■ Your objective
A precise reproduction of every record below is needed, minus the pictures.

>>>>>

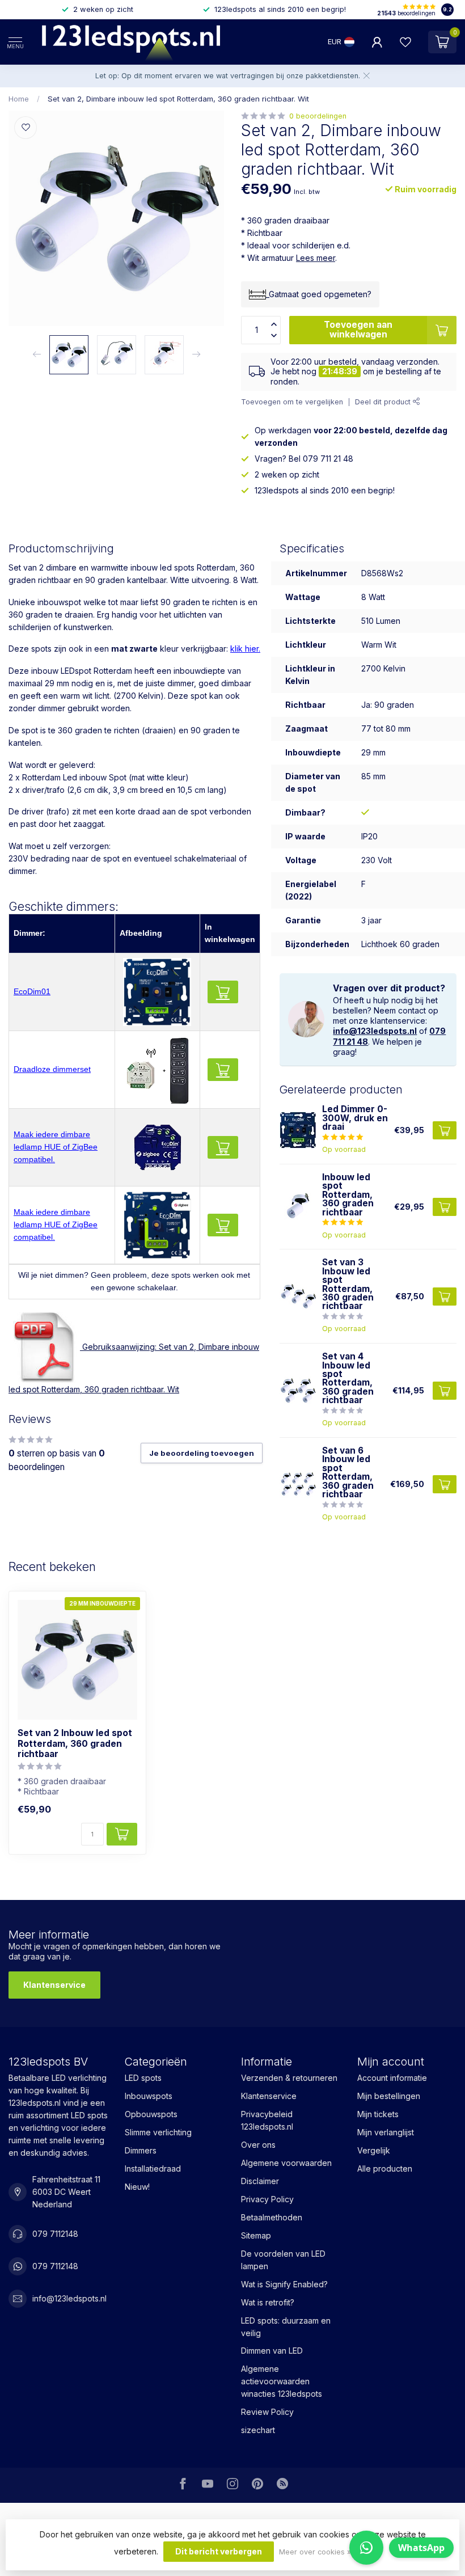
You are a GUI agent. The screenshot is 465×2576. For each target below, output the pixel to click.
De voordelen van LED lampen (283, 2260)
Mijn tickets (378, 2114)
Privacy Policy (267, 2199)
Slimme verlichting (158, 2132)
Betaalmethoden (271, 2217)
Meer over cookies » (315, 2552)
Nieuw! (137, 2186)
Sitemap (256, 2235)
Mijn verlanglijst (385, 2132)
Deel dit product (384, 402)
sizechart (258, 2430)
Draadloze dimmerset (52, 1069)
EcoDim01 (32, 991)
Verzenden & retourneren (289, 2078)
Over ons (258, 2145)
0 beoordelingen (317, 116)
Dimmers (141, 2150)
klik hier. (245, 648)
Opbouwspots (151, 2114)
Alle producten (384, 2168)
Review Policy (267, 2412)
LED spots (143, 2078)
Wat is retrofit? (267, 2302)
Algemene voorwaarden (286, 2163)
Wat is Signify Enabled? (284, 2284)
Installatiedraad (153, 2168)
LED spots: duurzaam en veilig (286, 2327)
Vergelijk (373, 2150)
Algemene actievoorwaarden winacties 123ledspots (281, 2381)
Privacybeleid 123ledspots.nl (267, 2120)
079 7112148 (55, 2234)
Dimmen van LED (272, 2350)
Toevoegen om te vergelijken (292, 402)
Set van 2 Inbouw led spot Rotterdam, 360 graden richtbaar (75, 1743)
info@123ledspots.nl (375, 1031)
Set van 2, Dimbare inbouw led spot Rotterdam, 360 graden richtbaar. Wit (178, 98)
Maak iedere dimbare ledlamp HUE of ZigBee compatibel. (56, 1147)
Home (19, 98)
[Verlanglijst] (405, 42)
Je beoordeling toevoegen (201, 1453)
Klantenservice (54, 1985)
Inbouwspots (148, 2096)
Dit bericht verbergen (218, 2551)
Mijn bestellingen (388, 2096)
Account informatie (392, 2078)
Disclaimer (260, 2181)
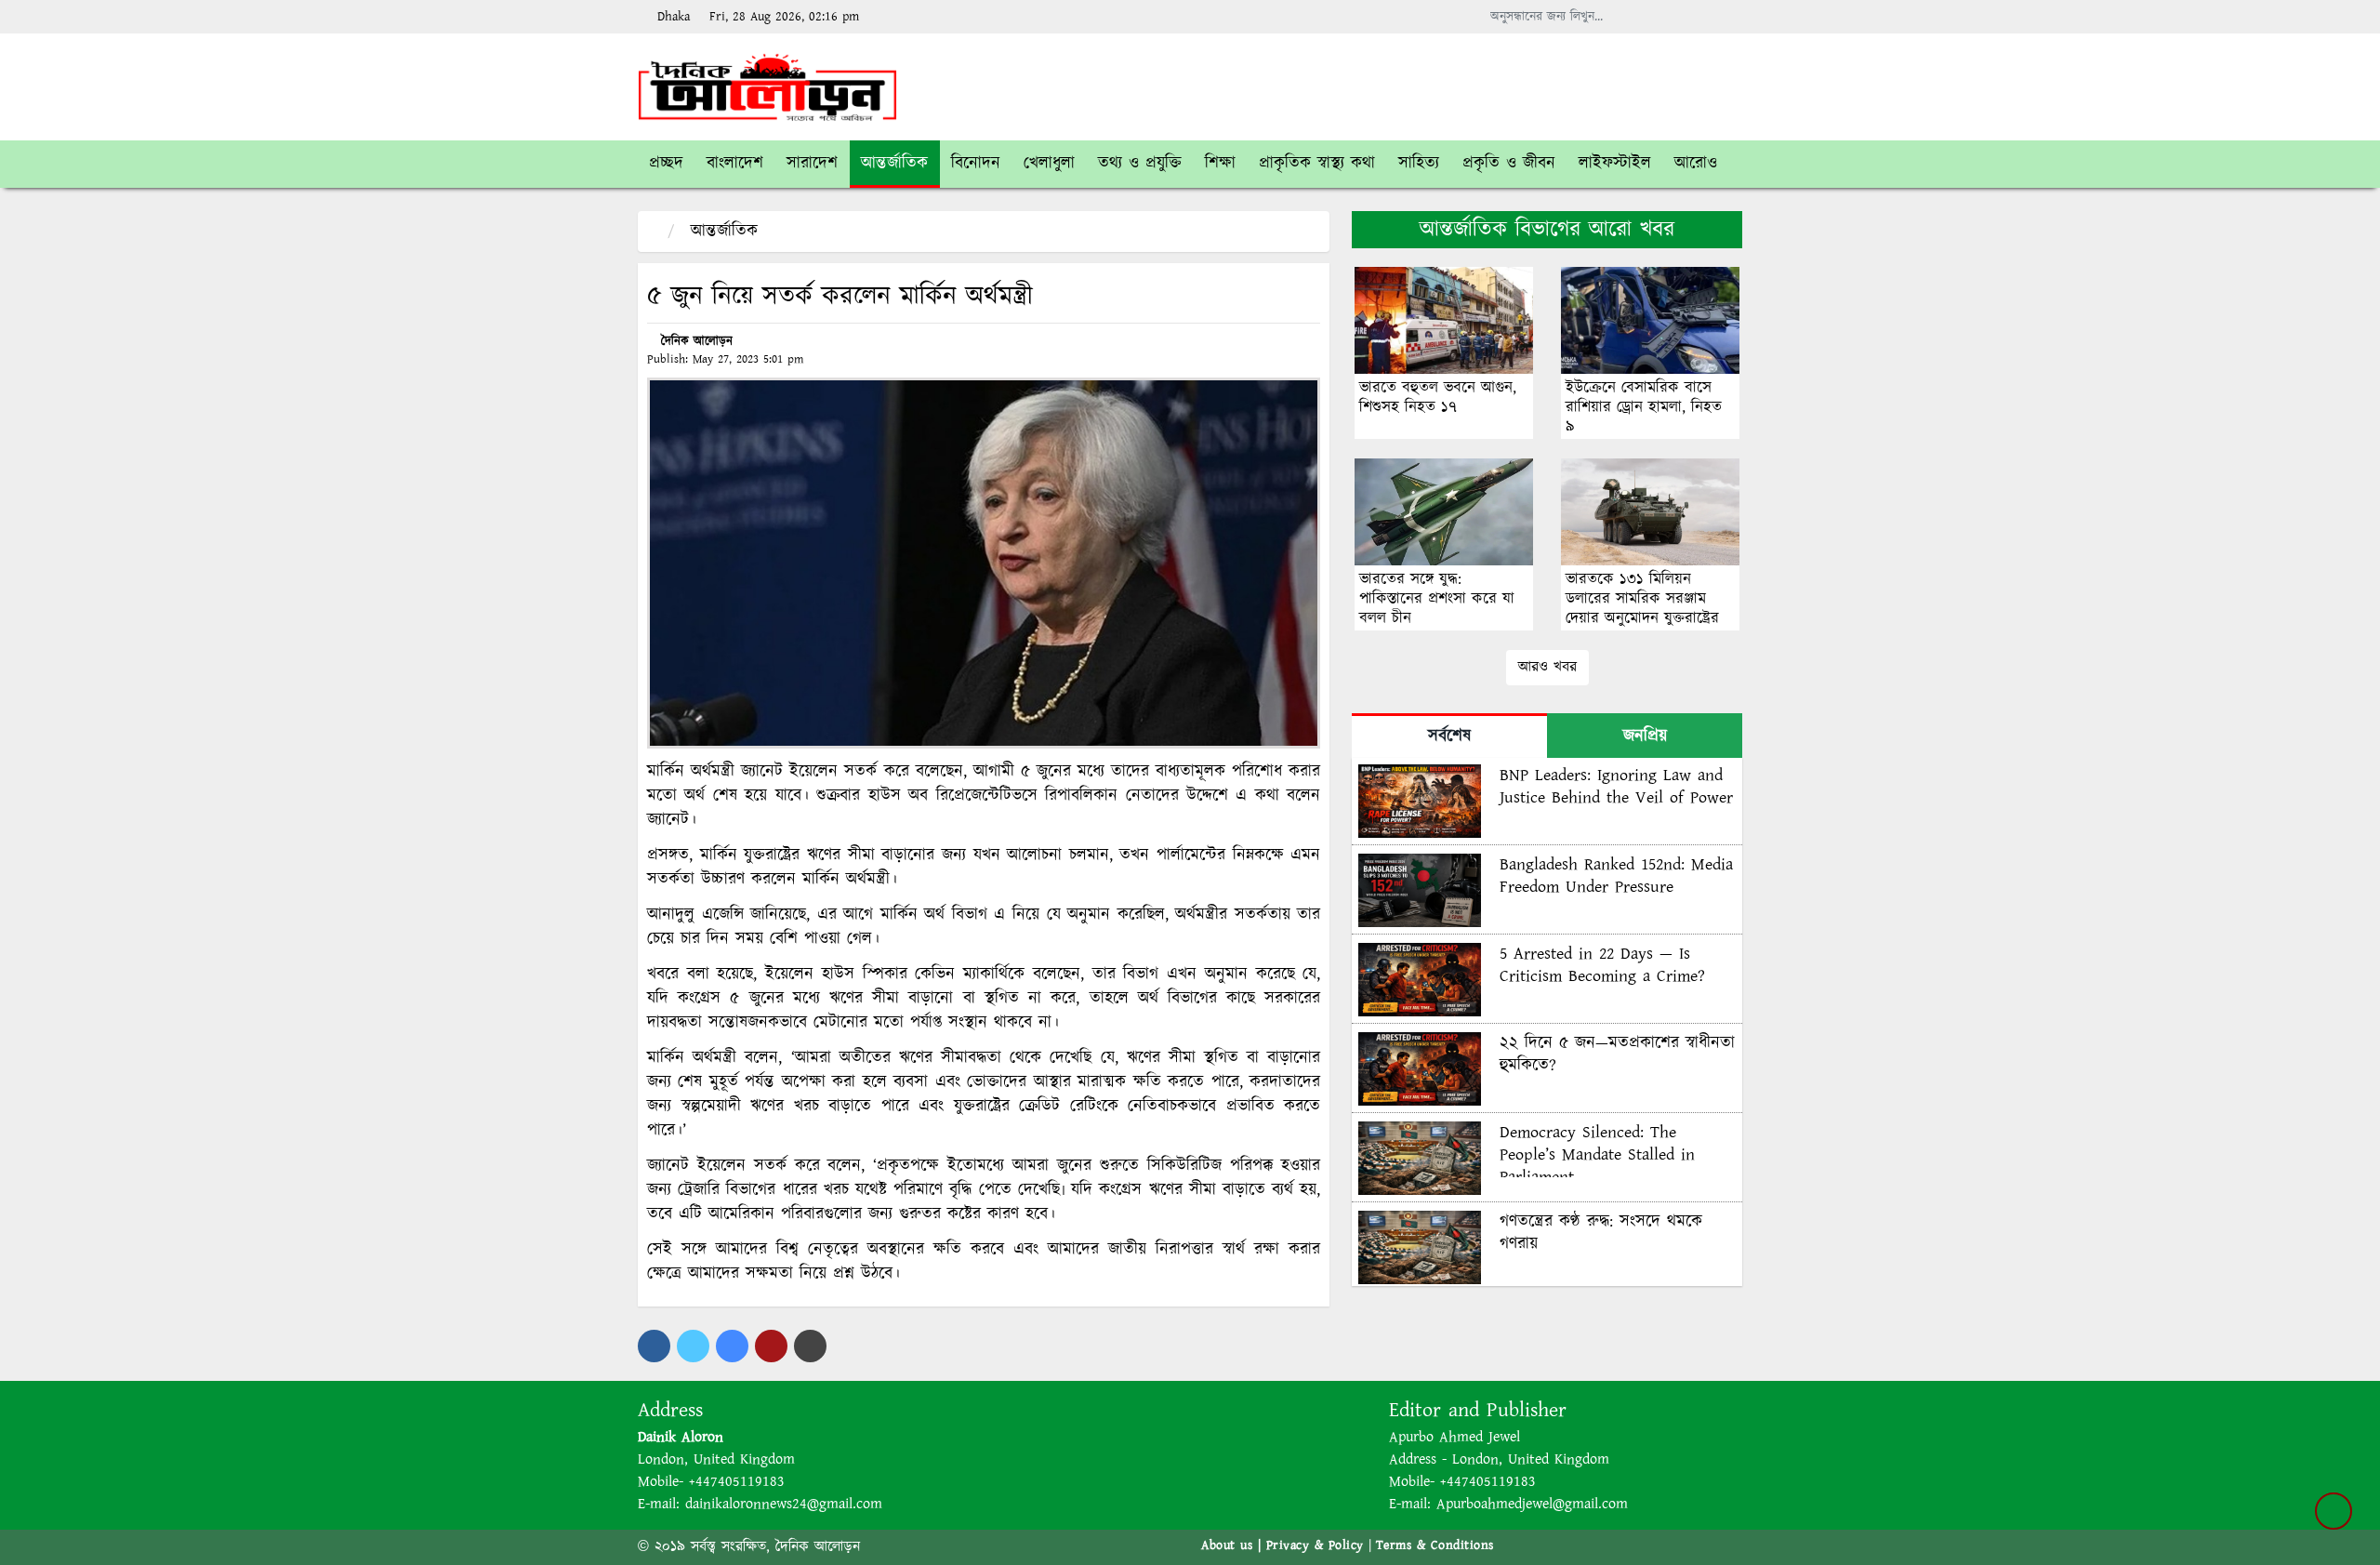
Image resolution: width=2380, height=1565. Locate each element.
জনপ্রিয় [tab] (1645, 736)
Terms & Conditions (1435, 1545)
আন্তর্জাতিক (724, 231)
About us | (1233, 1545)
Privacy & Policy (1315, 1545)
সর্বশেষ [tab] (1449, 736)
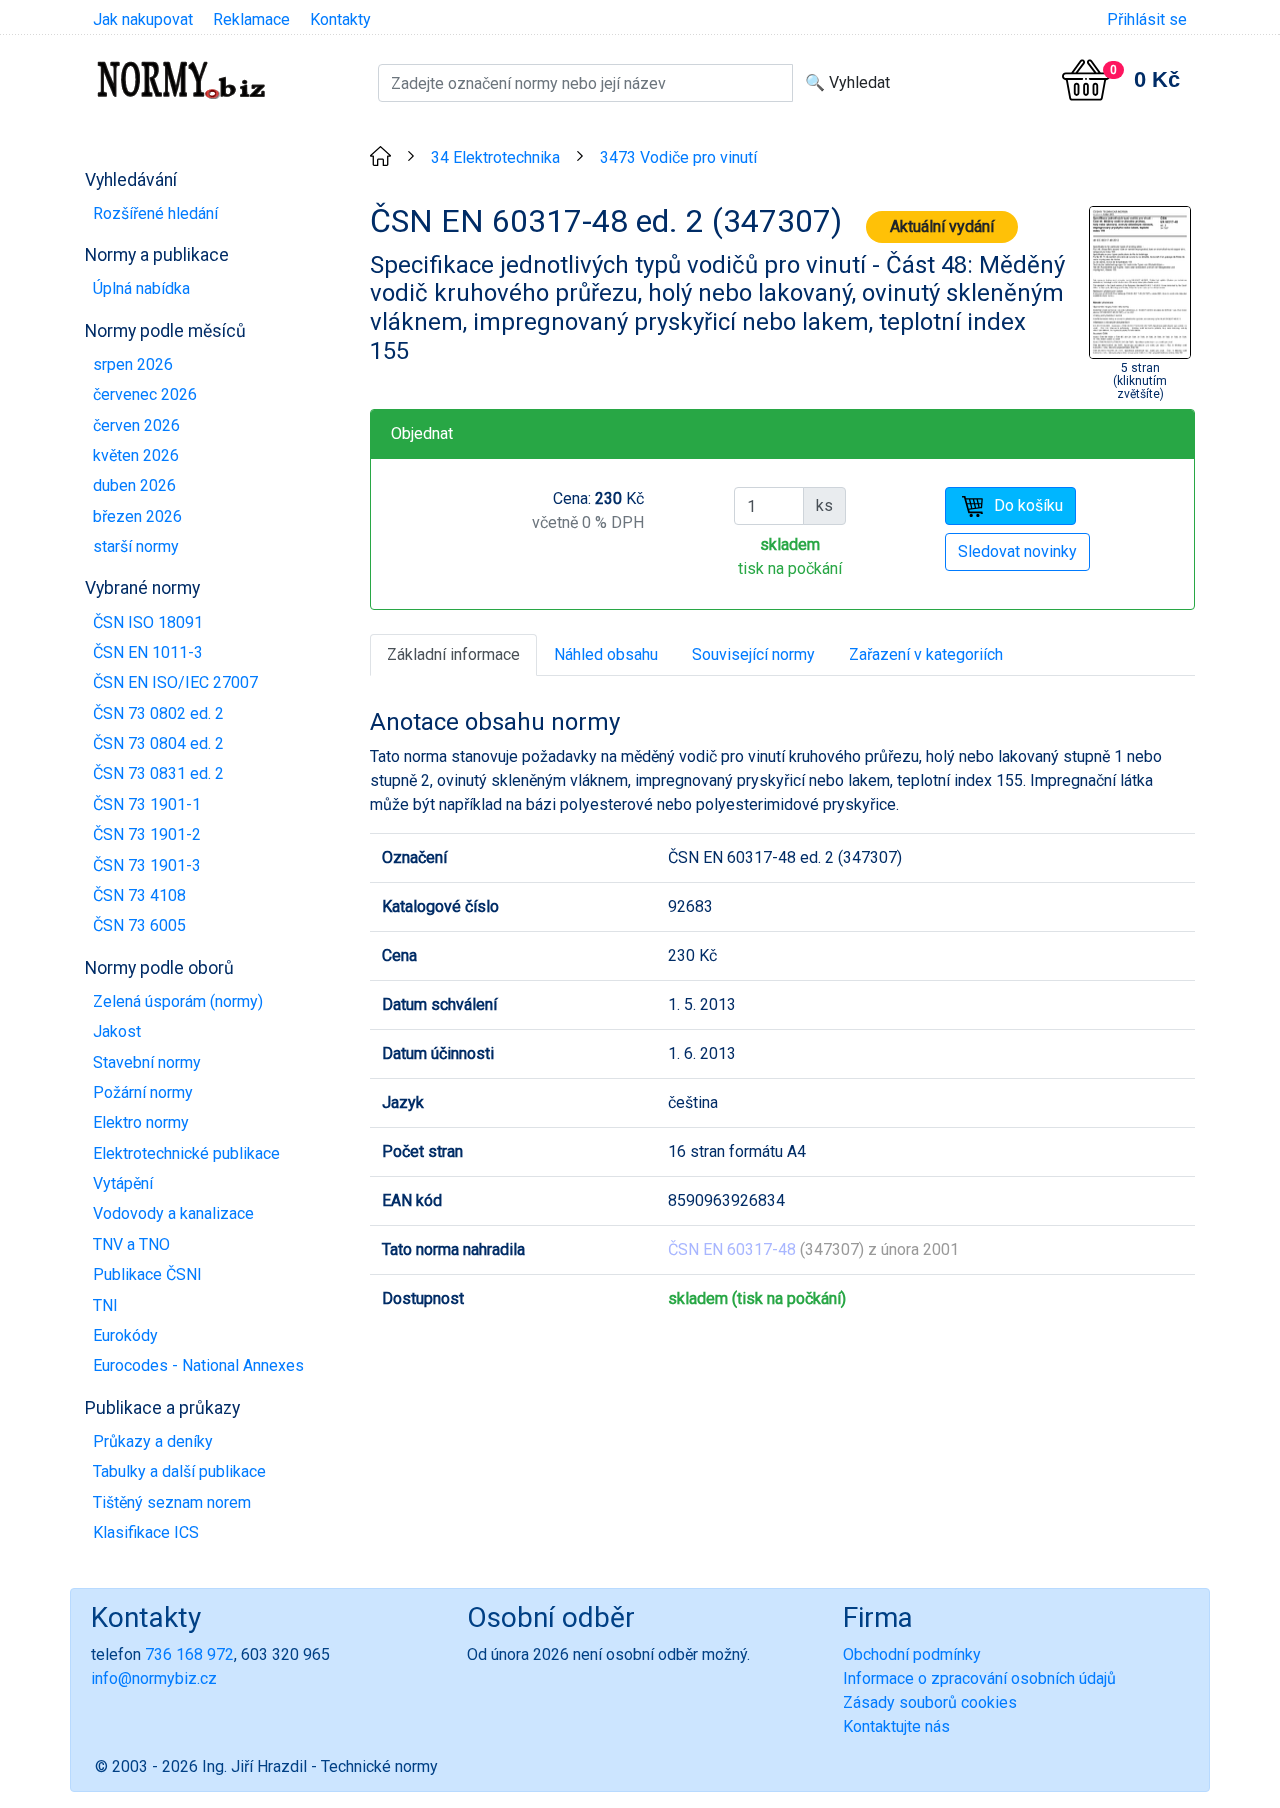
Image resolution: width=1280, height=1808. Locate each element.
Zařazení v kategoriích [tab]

<<<<<

■ Reply to the exercise
You are a GUI agent. The screenshot is 465×2576. For each target below, output the pixel to click.
De voordelen van LED lampen (283, 2260)
Mijn tickets (378, 2114)
Privacy Policy (267, 2199)
Slimme verlichting (158, 2132)
Betaalmethoden (271, 2217)
Meer over cookies » (315, 2552)
Nieuw! (137, 2186)
Sitemap (256, 2235)
Mijn verlanglijst (385, 2132)
Deel dit product (384, 402)
sizechart (258, 2430)
Draadloze dimmerset (52, 1069)
EcoDim01 (32, 991)
Verzenden & retourneren (289, 2078)
Over ons (258, 2145)
0 beoordelingen (317, 116)
Dimmers (141, 2150)
klik hier. (245, 648)
Opbouwspots (151, 2114)
Alle producten (384, 2168)
Review Policy (267, 2412)
LED spots (143, 2078)
Wat is retrofit? (267, 2302)
Algemene voorwaarden (286, 2163)
Wat is Signify Enabled? (284, 2284)
Installatiedraad (153, 2168)
LED spots: duurzaam en veilig (286, 2327)
Vergelijk (373, 2150)
Algemene actievoorwaarden winacties 123ledspots (281, 2381)
Privacybeleid 123ledspots.nl (267, 2120)
079 7112148 (55, 2234)
Dimmen van LED (272, 2350)
Toevoegen om te vergelijken (292, 402)
Set van 2 Inbouw led spot Rotterdam, 360 graden richtbaar (75, 1743)
info@123ledspots.nl (375, 1031)
Set van 2, Dimbare inbouw led spot Rotterdam, 360 graden richtbaar. Wit (178, 98)
Maak iedere dimbare ledlamp HUE of ZigBee compatibel. (56, 1147)
Home (19, 98)
[Verlanglijst] (405, 42)
Je beoordeling toevoegen (201, 1453)
Klantenservice (54, 1985)
Inbouwspots (148, 2096)
Dit bericht verbergen (218, 2551)
Mijn bestellingen (388, 2096)
Account informatie (392, 2078)
Disclaimer (260, 2181)
Image resolution: width=2380, height=1565. Locate each element.
জনপ্রিয় [tab] (1645, 736)
Terms & Conditions (1435, 1545)
আন্তর্জাতিক (724, 231)
About us | (1233, 1545)
Privacy & Policy (1315, 1545)
সর্বশেষ [tab] (1449, 736)
Image resolution: width=1280, height=1808. Locate each element.
Zařazení v kategoriích [tab]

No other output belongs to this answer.